Within the entries below, find the portion that opens with the line containing "Task: Click the View All Forms button" and closes with the line containing "The width and height of the screenshot is (1568, 459).". Retype that portion exactly and only.

============

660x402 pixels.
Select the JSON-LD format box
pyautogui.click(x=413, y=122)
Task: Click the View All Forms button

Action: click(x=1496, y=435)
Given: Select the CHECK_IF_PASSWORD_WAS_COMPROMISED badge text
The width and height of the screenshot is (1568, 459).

============

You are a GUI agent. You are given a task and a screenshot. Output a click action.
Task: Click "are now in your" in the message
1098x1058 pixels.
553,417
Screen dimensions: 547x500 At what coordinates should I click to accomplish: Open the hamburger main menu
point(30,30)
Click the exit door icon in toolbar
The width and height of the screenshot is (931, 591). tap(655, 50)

============

SOLUTION TO THIS PROBLEM:
Task: Click the View All Forms button

Action: click(x=1496, y=435)
Given: Select the CHECK_IF_PASSWORD_WAS_COMPROMISED badge text
The width and height of the screenshot is (1568, 459).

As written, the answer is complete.